======== Dataset ========

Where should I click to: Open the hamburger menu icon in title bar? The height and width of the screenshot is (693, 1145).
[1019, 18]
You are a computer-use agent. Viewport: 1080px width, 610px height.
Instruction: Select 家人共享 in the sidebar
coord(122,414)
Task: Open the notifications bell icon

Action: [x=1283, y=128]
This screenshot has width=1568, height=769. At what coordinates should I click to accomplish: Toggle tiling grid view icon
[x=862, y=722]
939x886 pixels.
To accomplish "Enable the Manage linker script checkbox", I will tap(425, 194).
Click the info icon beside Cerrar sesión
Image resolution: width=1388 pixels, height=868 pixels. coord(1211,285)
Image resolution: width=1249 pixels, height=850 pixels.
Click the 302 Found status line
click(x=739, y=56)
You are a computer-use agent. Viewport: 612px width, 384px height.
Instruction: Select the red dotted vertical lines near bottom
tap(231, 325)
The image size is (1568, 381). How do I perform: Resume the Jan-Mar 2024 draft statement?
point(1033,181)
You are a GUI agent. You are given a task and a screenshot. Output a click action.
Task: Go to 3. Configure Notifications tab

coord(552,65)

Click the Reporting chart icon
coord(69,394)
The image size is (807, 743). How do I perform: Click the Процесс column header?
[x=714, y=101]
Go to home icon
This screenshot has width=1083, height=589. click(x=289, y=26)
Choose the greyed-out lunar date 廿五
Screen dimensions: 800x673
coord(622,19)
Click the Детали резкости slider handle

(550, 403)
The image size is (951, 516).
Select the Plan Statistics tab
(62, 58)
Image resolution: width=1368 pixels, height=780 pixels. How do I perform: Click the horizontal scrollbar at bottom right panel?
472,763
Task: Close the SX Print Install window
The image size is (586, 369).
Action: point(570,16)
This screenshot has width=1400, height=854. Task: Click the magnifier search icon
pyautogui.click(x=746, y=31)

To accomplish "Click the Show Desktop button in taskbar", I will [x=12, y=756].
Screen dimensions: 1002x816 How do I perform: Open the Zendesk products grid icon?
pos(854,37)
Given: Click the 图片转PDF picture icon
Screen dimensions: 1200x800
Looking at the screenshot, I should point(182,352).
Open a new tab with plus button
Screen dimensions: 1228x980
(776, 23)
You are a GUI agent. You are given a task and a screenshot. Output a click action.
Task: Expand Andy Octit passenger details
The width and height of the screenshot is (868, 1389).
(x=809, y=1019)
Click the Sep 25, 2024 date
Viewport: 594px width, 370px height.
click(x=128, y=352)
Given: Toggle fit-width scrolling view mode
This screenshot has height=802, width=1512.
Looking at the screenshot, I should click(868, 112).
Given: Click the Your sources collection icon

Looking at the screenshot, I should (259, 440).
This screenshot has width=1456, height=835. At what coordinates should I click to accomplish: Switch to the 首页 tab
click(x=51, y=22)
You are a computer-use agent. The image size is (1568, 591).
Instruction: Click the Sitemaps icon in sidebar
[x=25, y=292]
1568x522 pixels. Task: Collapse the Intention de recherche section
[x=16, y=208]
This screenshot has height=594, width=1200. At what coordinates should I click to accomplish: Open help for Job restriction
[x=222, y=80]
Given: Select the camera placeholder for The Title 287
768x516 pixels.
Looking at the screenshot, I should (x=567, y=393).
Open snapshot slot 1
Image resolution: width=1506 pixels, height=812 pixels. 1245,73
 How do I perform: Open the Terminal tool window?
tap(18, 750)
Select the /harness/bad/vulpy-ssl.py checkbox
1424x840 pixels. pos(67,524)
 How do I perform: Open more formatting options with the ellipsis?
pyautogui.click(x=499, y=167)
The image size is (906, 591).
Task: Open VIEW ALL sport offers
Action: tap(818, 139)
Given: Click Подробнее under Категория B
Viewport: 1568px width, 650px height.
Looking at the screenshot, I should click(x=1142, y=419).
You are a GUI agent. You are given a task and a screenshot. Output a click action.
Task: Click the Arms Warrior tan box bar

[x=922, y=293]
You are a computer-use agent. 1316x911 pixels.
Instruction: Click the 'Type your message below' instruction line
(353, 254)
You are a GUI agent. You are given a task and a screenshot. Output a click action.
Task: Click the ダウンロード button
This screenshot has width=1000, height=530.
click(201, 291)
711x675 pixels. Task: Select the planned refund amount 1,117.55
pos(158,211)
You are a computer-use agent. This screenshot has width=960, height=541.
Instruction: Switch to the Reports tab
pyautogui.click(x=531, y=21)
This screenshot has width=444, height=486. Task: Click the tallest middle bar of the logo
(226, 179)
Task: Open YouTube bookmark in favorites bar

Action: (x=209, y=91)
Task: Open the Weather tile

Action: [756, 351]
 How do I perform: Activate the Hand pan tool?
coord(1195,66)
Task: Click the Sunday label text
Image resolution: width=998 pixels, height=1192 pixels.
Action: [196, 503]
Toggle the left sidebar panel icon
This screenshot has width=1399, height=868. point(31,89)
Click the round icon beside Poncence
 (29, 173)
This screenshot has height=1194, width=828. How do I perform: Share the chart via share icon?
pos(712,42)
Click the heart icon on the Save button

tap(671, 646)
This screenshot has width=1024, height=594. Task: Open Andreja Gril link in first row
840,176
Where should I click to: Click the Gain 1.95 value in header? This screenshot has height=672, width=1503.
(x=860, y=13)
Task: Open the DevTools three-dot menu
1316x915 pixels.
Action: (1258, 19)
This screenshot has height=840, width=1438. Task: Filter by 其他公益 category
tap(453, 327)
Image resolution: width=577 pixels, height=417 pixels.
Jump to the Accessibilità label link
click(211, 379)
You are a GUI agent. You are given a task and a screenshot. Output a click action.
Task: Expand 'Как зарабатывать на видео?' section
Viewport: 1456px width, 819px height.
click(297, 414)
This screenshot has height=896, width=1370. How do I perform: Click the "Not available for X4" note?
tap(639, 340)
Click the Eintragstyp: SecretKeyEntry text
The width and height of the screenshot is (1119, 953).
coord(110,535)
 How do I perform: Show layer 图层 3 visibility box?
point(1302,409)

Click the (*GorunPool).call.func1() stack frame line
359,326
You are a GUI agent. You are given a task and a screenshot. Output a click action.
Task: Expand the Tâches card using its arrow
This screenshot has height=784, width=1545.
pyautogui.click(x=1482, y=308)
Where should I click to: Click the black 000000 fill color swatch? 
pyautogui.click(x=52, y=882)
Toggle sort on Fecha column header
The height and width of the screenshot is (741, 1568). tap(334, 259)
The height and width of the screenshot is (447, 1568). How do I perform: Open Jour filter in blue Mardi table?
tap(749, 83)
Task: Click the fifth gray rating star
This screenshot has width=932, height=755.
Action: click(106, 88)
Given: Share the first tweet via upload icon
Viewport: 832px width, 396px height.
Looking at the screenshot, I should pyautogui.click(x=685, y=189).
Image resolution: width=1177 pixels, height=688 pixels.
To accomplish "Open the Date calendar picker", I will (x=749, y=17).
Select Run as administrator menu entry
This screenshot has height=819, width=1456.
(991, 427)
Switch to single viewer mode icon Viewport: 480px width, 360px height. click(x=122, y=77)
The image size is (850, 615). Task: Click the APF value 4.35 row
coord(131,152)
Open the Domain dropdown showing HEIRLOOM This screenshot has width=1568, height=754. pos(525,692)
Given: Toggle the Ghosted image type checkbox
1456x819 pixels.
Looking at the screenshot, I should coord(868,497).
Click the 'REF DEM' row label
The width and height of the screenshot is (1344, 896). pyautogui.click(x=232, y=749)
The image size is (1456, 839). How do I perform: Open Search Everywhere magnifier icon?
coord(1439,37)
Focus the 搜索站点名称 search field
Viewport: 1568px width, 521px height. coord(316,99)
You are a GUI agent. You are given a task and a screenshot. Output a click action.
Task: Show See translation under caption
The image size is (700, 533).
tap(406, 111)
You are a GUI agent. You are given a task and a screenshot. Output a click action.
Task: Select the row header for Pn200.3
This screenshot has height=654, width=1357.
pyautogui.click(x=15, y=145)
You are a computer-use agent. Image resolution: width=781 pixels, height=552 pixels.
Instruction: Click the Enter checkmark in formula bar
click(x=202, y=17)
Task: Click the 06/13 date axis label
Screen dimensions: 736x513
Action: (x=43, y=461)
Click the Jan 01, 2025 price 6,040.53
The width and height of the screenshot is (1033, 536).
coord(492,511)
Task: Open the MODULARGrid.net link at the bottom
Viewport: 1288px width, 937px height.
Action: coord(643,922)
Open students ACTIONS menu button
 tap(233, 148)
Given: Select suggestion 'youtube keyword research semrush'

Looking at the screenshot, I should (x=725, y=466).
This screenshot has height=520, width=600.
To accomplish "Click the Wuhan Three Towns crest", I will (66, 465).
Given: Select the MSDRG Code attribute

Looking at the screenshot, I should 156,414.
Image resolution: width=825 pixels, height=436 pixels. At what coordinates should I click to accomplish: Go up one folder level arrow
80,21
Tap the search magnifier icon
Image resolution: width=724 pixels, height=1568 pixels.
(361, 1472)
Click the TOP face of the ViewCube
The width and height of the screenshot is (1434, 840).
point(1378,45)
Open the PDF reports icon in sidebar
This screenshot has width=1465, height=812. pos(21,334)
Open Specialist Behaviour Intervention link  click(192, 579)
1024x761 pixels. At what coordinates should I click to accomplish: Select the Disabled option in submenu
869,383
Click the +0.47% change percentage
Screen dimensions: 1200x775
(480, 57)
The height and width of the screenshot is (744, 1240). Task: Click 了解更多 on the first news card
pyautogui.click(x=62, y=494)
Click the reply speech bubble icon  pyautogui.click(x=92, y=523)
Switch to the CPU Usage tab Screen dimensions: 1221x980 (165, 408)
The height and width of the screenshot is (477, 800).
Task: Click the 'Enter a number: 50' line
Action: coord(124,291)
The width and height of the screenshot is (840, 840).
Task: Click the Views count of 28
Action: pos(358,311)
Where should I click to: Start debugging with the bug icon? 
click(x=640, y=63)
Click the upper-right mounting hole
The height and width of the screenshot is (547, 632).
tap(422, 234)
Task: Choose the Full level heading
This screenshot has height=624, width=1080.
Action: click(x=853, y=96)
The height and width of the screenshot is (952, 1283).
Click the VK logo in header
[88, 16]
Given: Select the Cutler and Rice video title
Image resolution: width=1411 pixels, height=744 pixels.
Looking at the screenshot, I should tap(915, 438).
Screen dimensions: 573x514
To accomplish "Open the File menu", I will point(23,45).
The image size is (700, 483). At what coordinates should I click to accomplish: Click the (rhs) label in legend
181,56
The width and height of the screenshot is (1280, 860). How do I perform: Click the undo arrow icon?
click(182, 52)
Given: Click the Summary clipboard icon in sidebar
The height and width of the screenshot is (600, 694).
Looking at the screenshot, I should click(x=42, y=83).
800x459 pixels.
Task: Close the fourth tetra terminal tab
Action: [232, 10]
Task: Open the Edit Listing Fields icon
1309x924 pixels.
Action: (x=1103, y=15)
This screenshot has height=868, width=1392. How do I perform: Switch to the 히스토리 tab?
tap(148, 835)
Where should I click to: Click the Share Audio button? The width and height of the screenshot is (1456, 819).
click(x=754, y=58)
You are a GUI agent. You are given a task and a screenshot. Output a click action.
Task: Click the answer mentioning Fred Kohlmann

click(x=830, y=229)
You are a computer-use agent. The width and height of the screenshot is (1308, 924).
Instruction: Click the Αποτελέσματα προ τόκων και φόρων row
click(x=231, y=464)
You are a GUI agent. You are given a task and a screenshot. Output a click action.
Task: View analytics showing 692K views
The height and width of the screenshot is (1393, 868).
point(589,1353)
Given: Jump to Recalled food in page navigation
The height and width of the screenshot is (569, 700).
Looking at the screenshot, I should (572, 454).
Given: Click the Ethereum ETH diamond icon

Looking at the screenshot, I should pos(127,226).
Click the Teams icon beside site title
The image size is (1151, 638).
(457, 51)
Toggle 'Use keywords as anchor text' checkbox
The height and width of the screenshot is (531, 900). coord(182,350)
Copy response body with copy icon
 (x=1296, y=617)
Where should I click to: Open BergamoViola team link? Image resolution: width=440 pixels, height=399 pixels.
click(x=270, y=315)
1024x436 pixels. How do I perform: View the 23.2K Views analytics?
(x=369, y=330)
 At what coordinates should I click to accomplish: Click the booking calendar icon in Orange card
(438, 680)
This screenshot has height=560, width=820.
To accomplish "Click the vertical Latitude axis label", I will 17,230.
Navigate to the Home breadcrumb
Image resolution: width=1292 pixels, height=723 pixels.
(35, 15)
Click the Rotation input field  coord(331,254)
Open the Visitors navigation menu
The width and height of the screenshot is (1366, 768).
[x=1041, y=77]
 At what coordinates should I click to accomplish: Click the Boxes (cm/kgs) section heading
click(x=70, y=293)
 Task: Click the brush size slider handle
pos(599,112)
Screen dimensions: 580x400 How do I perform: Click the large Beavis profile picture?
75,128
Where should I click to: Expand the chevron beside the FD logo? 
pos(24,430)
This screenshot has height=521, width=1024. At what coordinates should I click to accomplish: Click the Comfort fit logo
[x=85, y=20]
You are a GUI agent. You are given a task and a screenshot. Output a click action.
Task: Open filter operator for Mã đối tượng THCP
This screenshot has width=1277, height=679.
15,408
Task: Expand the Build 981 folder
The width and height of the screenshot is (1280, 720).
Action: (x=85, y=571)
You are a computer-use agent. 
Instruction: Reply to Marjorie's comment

========

Work to do — Convert everything from the line containing "Click the (*GorunPool).call.func1()" down to the line containing "The height and width of the screenshot is (741, 1568)." into a JSON list of strings, one string per line, leaving out blank lines.

The reply —
[
  "Click the (*GorunPool).call.func1() stack frame line",
  "359,326",
  "You are a GUI agent. You are given a task and a screenshot. Output a click action.",
  "Task: Expand the Tâches card using its arrow",
  "This screenshot has height=784, width=1545.",
  "pyautogui.click(x=1482, y=308)",
  "Where should I click to: Click the black 000000 fill color swatch? ",
  "pyautogui.click(x=52, y=882)",
  "Toggle sort on Fecha column header",
  "The height and width of the screenshot is (741, 1568). tap(334, 259)"
]